LSE/OS is a nanokernel based operating system dedicated for the x86. LSE/OS is a good choice for PC/104 embedded systems.
Requirements:
· LSE/OS shall be viable.
· LSE/OS shall abandon the monolithic model: It is true that the monolithic kernel model is simple and has been well-tried, but at long-term there is a possibility we can't master all internal links that were made among all built-in services (locks, global variables, system priority levels) and that could lead to unpredictable results (deadlocks, errors, freeze of the system).
· LSE/OS shall offer the same services as in a Unix system.

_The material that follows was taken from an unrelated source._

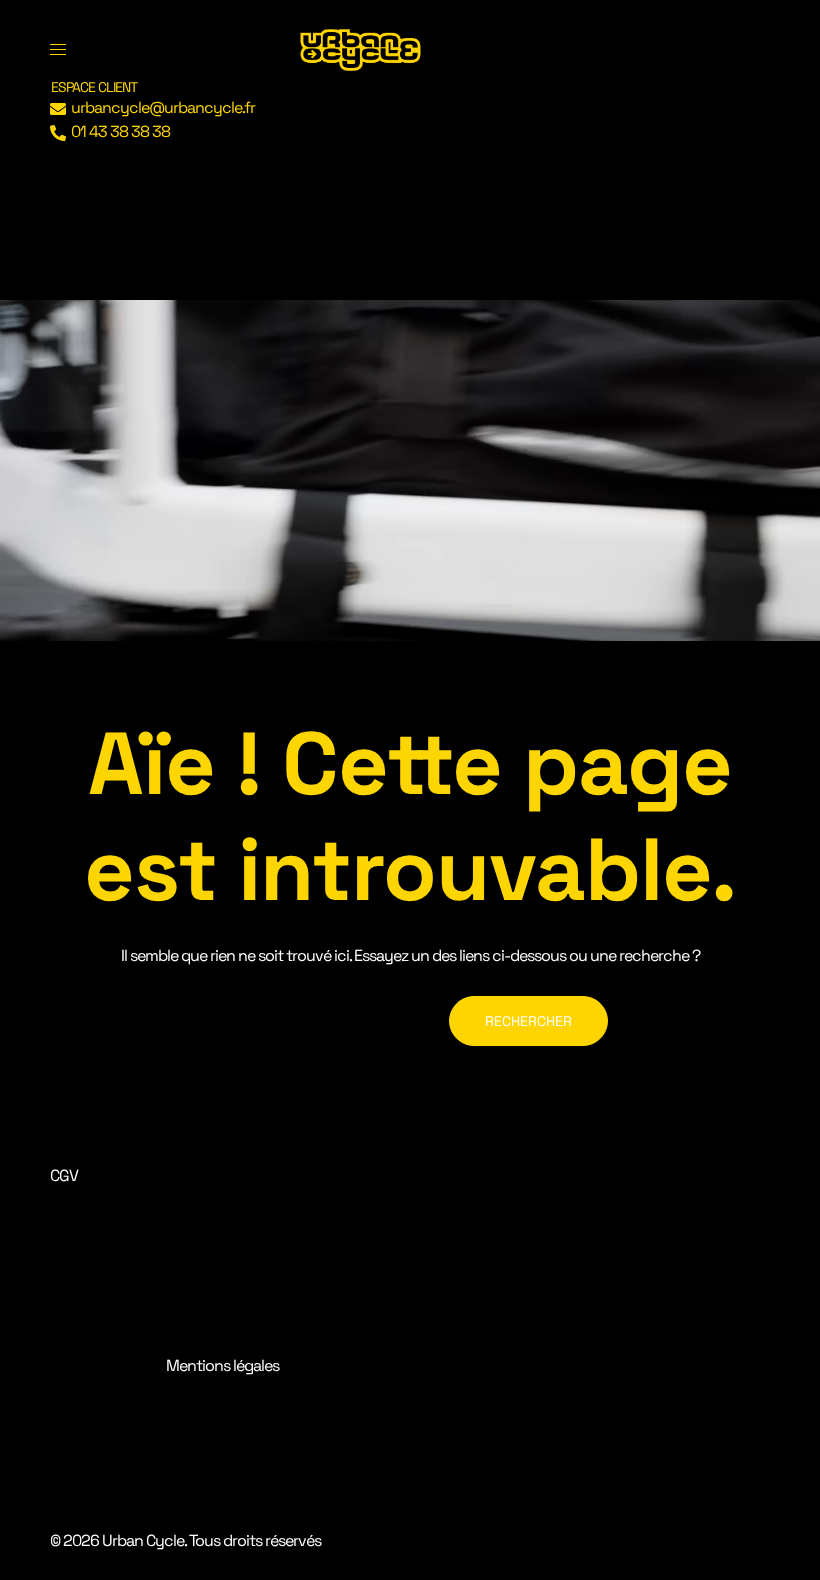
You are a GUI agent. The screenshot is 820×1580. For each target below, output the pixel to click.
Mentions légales (222, 1365)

· LSE/OS shall emulate a Unix system with a glue.
· LSE/OS shall be small but extensible (modular)
· LSE/OS shall unify disk and memory handling (McKusick): otherwise it induces a lot of code redundancy.
· LSE/OS shall have only one libc for kernel, drivers and processes: for the same reasons as above.
· LSE/OS shall not crash: It is true that todays kernels are quite stable but they sometime crash without any reason and this is inadmissible.
· LSE/OS shall rely under the hardware to the max (Mach philosophy)
· LSE/OS shall not stack contexts but use "context linking": that excludes stack overflows
· LSE/OS entire kernel shall work in fully "scalar" mode (without the need of an FPU).
· LSE/OS shall be fully written in C language (gcc). Assembly calls are wrapped into C functions.
· LSE/OS code for managing peripheral shall be out of the core kernel: making services independant leads to a better global stability (tends to eliminate deadlock conditions).
· LSE/OS Drivers shall be normal userland processes.
· LSE/OS Drivers shall be reusable (backward compatibility of binaries)
· There shan't be spl() like functions in LSE/OS: interrupt handlers are not interruptible (this is the default for x86 taskgates).
· LSE/OS shall support VM86 extension.
· LSE/OS shall support SMP (Symetric Multi-Processing).
What's New in This Release:
· Full VM86/VBE (graphics) support was added.